V. Anspruch 1 des Hauptantrags (neuer Hilfsantrag 1 vom 9. September 2022) lautet wie folgt:
"Verfahren zum Fokussieren eines Beamformers (13) eines Hörinstruments (2, 3) umfassend die Schritte:
a) Erfassen der räumlichen Orientierung und/oder Position des Kopfs des Hörinstrument-Benutzers (1),
b) Erfassen von Bewegungen des Kopfes des Hörinstrument-Benutzers (1) durch einen Bewegungssensor (9) oder basierend auf einer räumlichen Analyse von akustischen Signalen,
c) Richtungsabhängiges Erfassen von akustischen Signalen, wenn der Hörinstrument-Benutzer (1) den Kopf in Richtung einer Quelle eines akustischen Signals (21) bewegt hat und den Kopf nicht mehr weiter bewegt,
d) Danach Anheben der Verstärkung akustischer Signale, die aus einem Fokus-Raumwinkel (alpha1, alpha2, ß) frontal vor dem Kopf des Hörinstrument-Benutzers (1), in welche Richtung der Hörinstrument-Benutzer (1) blickt, kommen, gegenüber akustischen Signalen aus anderen Raumwinkeln,
e) Danach nach und nach Fokussieren durch Verringern des Fokus-Raumwinkels (alpha2) solange, bis der Pegel akustischer Signale aus dem Fokus-Raumwinkel (alpha2) aufgrund der Verringerung des
Fokus-Raumwinkels (alpha2) abnimmt und ein minimaler Fokus-Raumwinkel (alpha2, ß) erreicht ist."
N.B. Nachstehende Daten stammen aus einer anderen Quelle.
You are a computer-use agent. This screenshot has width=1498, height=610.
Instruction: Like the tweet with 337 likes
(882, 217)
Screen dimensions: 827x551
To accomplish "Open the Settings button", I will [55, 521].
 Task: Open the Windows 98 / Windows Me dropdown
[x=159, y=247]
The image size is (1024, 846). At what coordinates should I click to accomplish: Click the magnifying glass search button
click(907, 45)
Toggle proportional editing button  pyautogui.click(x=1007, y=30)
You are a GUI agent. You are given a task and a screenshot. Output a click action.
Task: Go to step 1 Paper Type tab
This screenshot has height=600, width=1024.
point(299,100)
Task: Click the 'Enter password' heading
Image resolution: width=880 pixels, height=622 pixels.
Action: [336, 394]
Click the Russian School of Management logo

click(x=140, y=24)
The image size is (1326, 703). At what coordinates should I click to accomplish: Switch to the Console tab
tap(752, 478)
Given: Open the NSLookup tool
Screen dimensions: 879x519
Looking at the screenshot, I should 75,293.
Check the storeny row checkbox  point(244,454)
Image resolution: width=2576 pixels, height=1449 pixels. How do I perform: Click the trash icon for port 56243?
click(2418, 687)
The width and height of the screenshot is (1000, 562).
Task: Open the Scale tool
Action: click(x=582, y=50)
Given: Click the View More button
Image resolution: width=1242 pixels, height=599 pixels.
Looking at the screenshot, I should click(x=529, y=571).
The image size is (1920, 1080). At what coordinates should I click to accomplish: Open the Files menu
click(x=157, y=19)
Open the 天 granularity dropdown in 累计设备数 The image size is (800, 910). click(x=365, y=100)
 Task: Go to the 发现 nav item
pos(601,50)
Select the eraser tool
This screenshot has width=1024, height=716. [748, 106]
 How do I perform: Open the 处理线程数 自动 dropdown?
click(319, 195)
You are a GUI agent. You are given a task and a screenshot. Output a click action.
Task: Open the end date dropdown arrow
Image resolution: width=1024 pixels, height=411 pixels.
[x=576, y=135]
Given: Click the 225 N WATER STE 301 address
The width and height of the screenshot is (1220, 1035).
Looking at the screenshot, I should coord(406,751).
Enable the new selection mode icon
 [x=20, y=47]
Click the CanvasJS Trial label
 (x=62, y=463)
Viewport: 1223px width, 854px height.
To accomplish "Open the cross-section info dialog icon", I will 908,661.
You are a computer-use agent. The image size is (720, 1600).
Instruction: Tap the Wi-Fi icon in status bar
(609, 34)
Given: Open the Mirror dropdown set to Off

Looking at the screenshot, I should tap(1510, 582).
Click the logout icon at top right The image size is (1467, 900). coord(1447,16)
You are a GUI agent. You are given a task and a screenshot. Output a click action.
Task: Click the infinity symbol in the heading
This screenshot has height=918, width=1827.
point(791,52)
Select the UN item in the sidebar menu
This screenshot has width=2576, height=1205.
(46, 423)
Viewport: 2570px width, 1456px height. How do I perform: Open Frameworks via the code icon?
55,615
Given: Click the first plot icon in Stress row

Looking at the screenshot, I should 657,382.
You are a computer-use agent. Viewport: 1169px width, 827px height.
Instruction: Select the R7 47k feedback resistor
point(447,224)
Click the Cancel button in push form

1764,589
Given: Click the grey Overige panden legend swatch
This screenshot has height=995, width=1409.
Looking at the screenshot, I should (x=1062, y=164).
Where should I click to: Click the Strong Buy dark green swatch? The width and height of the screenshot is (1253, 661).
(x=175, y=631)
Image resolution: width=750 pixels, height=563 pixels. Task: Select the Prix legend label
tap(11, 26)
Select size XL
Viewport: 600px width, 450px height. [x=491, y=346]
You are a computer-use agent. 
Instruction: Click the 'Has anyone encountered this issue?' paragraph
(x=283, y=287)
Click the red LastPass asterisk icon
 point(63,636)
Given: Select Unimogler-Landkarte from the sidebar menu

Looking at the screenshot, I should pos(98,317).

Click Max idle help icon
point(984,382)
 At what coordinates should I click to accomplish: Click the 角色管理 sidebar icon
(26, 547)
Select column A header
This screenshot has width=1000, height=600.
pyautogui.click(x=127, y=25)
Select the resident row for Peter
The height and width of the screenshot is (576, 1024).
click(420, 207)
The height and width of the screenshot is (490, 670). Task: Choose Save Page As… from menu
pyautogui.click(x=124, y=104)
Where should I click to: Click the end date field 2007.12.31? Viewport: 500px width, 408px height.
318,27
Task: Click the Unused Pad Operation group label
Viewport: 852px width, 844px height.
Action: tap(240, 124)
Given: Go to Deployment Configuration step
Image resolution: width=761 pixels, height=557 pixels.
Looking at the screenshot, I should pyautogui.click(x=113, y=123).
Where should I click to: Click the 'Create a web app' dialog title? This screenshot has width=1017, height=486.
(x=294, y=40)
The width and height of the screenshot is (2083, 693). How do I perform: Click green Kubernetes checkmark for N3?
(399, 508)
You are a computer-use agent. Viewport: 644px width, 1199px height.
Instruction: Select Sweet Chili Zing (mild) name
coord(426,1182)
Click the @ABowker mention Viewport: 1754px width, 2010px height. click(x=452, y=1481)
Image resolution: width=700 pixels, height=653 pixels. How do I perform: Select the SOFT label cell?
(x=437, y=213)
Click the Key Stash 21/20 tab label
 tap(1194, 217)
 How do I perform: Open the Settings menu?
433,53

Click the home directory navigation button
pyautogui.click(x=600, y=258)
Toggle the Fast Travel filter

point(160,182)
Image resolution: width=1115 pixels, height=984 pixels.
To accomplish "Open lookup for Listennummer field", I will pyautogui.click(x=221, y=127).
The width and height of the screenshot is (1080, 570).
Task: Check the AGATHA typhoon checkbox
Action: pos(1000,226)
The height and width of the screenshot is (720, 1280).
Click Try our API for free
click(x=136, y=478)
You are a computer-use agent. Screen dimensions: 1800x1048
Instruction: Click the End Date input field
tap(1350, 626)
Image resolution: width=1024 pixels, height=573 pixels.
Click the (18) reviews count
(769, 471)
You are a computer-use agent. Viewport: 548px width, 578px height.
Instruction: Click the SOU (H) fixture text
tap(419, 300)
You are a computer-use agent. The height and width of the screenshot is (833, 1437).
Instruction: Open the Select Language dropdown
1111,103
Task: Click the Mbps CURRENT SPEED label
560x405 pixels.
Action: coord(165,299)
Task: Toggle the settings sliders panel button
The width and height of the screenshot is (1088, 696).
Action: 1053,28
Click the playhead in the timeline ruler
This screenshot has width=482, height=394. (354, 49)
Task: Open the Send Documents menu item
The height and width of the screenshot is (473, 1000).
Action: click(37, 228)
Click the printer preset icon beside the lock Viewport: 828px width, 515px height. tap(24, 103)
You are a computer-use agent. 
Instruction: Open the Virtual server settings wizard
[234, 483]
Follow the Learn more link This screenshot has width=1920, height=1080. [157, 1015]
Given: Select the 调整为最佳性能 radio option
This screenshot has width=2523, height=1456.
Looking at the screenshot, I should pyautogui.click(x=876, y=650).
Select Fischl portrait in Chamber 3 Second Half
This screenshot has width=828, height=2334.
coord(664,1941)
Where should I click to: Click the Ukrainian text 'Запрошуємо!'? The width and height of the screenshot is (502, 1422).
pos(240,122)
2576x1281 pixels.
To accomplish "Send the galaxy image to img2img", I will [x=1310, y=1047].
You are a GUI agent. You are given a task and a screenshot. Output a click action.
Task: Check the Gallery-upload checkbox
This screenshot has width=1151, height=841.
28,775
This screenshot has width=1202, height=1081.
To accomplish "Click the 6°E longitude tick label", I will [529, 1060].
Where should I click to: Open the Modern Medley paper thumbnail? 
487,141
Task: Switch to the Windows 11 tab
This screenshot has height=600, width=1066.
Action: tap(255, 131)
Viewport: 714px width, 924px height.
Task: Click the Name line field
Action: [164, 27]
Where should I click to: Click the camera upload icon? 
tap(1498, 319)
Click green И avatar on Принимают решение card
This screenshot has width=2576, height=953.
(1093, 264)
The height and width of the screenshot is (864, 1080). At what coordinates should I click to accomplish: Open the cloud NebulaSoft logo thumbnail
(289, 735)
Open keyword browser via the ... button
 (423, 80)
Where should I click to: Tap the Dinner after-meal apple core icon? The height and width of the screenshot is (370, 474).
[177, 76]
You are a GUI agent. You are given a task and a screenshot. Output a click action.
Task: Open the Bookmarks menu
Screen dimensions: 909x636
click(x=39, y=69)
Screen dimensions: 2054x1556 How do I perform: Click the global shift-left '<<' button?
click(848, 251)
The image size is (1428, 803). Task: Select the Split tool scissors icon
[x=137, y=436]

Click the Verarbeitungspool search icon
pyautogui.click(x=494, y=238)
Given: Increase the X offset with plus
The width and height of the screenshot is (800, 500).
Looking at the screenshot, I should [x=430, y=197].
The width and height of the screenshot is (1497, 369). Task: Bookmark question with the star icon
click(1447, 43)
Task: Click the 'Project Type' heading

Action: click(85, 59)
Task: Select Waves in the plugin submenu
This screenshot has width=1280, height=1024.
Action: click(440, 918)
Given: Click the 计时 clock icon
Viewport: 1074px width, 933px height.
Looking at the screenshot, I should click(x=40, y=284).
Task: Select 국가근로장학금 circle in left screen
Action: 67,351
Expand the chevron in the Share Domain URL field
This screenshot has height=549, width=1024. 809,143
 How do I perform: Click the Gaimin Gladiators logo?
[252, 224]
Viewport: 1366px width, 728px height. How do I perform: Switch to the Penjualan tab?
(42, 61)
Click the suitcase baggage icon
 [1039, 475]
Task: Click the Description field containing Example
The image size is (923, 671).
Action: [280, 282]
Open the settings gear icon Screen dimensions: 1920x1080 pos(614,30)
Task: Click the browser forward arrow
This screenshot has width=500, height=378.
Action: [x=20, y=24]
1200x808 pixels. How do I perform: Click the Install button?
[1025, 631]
VI. Die Merkmale b) und c) von Anspruch 1 des neu eingereichten Hilfsantrags 1 unterscheiden sich von den entsprechenden Merkmalen des vorigen, bis zum 9. September 2022 gültigen Hilfsantrags 1 wie folgt (Unter- und Durchstreichung durch die Kammer):
b) "Erfassen von Bewegungen des Kopfes des
Hörinstrument-Benutzers (1) durch einen Bewegungssensor (9) oder basierend auf einer räumlichen Analyse [deleted: der] von akustischen Signalen,
c) Richtungsabhängiges Erfassen von akustischen
Signalen, wenn der Hörinstrument-Benutzer (1) den Kopf in Richtung [deleted: der] einer Quelle [deleted: des] eines akustischen Signals (21) bewegt hat und den Kopf nicht mehr weiter bewegt,"
Die übrigen Merkmale blieben unverändert.
1. Technischer Hintergrund des Patents
Das Streitpatent betrifft die Fokussierung eines Beamformers (Einrichtung zum signalspezifischen Betonen der aus einer bestimmten Richtung kommenden akustischen Signale) eines Hörgeräts. Dazu werden, sobald ein Hörgerätebenutzer seinen Kopf nicht weiter bewegt, im Wesentlichen folgende Schritte ausgeführt:
- Verstärken von akustischen Signalen, die den Hörgerätebenutzer frontal von vorne aus einem Fokusraumwinkel erreichen, und
- Verringern des Fokusraumwinkels bis der Pegel der akustischen Signale aus dem Fokusraumwinkel abnimmt.
Als Vorteile werden genannt, dass die Fokussierung automatisch gestartet wird, sobald der Benutzer seinen Kopf nicht weiter bewegt und eine Quelle "unverwandt" ansieht, so dass eine manuelle Auslösung der Fokussierung nicht mehr nötig ist (Seite 6, Zeilen 4 bis 17 der Beschreibung in der ursprünglich eingereichten Fassung).
2. Hauptantrag - Zulassung in das Verfahren
2.1 In den Merkmalen b) und c) von Anspruch 1 des neuen Hilfsantrags 1 vom 9. September 2022 wurden nur die bestimmten Artikel für die akustischen Signale und deren Quellen durch unbestimmte Artikel ersetzt (vgl. Punkt VI oben). Damit wurden diese Begriffe beim erstmaligen Auftreten mit dem unbestimmten Artikel und danach mit dem bestimmten versehen und die diesbezügliche vorliegende Unrichtigkeit ausgeräumt. Diese Unrichtigkeit hatte das Verständnis des damaligen Anspruchswortlauts allerdings nicht beeinträchtigt und wurde von der Kammer in ihrer vorläufigen Meinung auch nicht bemängelt. Ein auf diese Unrichtigkeit abzielender Einwand der mangelnden Klarheit wurde von der Einsprechenden erstmalig mit Schreiben vom 26. August 2022 erhoben.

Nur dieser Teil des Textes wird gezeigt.